Women's Health

The Roles Animals Can Play in Treating Ovarian Cancer

Dogs and cancer detection

Dogs and cancer detection

In closing, we’ll now find out about Dina Zaphiris, B.S. Psychology, UC Davis, a noted researcher and established dog trainer who has played a large part in research on the early diagnosis of ovarian cancer. In the Amazon review of her book, The Behavior Savior: The Enlightened Path to the Perfect Pet, we read of her positive reinforcement techniques for training dogs.

It is her excellent training technique that has allowed Dina to be “the first American dog trainer to train dogs for federally funded studies involving dogs detecting early stage human cancer.”

Although we stumble on the information that “people noticed long ago that illness had a unique smell, and that Hippocrates, the ancient Greek physician, famously sniffed his patients,” Dina’s work is a groundbreaker in America’s diagnosis of cancer. 

On Dina’s website, we learn she “has trained over 24 dogs to detect early stage cancer in humans, and has participated in federally, as well as privately funded studies.
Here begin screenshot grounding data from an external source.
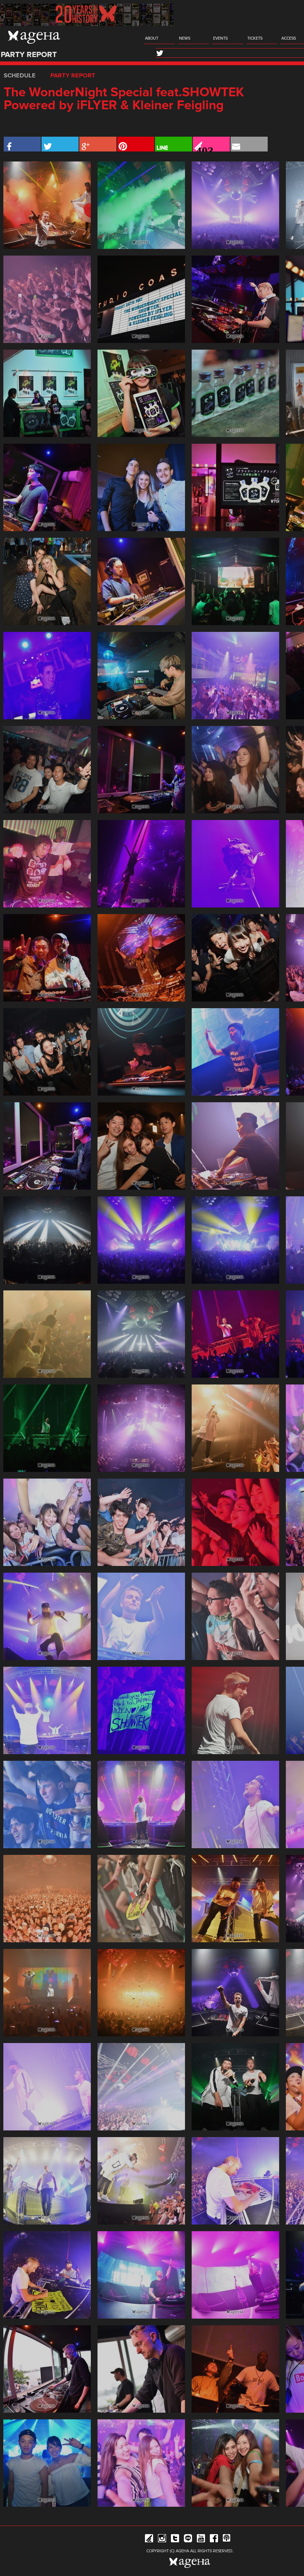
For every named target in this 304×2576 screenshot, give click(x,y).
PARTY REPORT (72, 76)
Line (188, 2539)
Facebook (214, 2539)
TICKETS (254, 38)
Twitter (175, 2539)
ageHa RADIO (227, 2539)
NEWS (184, 38)
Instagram (162, 2539)
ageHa (34, 37)
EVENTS (220, 38)
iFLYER (149, 2539)
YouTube (201, 2539)
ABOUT (151, 38)
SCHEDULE (20, 76)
Dina is the founder of her non-profit, a 501c3, In Situ Foundation, dedicated to training dogs to detect early stage human cancer, and publishing research”.

In a 2003 collaboration with Duke University, Dina was “involved with screening over 2000 samples for breast cancer, and determining the dogs’ ability and accuracy levels to distinguish malignant from benign blood samples … in an effort to detect early stage lung and breast cancer” with 99% accuracy. The study is published in the Journal of Integrative Cancer Therapies.